The real weight of public sector promises

I’ve been asked to comment a few times on the story of Paul Mason, the man who has needed NHS care and surgery costing around £1 million over the last ten years because of his size. Reports that he was 70 stone at his heaviest mean he was the fattest man in the world; it’s a shocking and ultimately sad story. But it’s one that has provoked reaction and debate because to many people it doesn't seem fair. No one would envy the position he has been in, and we would never suggest he shouldn’t be given treatment when in medical need, but it’s a lot of taxpayers’ money to look after just one person.

The story has been exacerbated by the news this week that he may be planning to sue the NHS. This has angered many people, including Ann Widdecombe who wrote that she agreed with the TPA yesterday. It seems wholly ungrateful – the recent Channel 4 programme on his plight showed the effort and lengths went to by a whole team of medical staff to get him mobile again. Experts were needed to transport him, build a bed, reinforce surgery floors and the top Gastroplasty doctor worked to reduce his weight with surgery. So how on earth can a person then blame the NHS for letting him get to that size?
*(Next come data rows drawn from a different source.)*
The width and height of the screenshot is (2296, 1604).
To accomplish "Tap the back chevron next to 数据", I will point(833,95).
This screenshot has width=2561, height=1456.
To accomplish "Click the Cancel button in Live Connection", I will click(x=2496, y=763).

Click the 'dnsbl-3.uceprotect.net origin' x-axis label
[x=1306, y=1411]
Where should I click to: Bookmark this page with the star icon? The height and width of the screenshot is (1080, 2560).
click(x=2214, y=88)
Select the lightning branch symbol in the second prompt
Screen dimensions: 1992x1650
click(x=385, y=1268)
Some of the answers lie in the debate itself. The story "should gluttons be punished?" featured on BBC’s Big Questions on Sunday morning, and one contributor said that trials are underway to prove taxpayer funded incentives work, and should be rolled out on a larger scale to Britain’s growing population. But it is wrong for the government to interject at the intent stage. Paying taxpayers' money on schemes that have questionable value is foolish, and it’s not the government’s role to take on responsibility – and consequently blame and liability – for an individual’s decision.

The age-old concept of personal responsibility keeps being brought up but seems to be sorely lacking from the suggestion that incentives are the solution. The belief that the government has failed an individual – sometimes resulting in the kinds of lawsuits filed by Mr Watson – will only gain traction and credibility as the government expands its remit of where, what and who it takes responsibility for. Treatment is one thing that the NHS is currently responsible for, and early treatment can lead to positive health outcomes and save money long-term. But intervention to manage someone's intent is not something the state can or should take full responsibility for.

However, those who are paid more when more is going on in the public sector, i.e. those who make the big decisions on how our money is spent, will always argue for more initiatives (incentives to lose weight, advertising budgets to tell people chips contain fat) that are not only ineffective and a waste of money but make the government as culpable for their failures as they are laudable for their successes. (Of which there are few in this case – despite incentives, personal trainers, public health awareness campaigns and advertising strategies obesity has continued to rocket.)

After all it actually shouldn’t be the government’s or the NHS’s fault every time something goes wrong. Of course they both make some big mistakes, but in situations like Mr Watson’s they are being criticised for not having taken more on. But they have themselves to blame. The growth of the state over the last couple of decades has no doubt engendered this culture; that somehow someone else is to blame because for an individual’s personal choices.

Those with a vested interest, who hope to make an easy buck from the public sector, will always argue that more should be done. But government intervention – and to an extent the ideas of David Cameron’s ‘Nudge Team’ – implies that individuals don’t need to decide their own lifestyle for themselves, motivate themselves or to teach their own children. They can absolve themselves of these decisions and expect these as services from the government. So the answer, more broadly, is that the government must start stepping back and stop impinging on personal choice – the growth of the quango state, burdensome tax hikes to fund spending binges and the mushrooming of public sector executive pay are all tangible and pernicious results of state expansion. And so are ridiculous lawsuits against the NHS.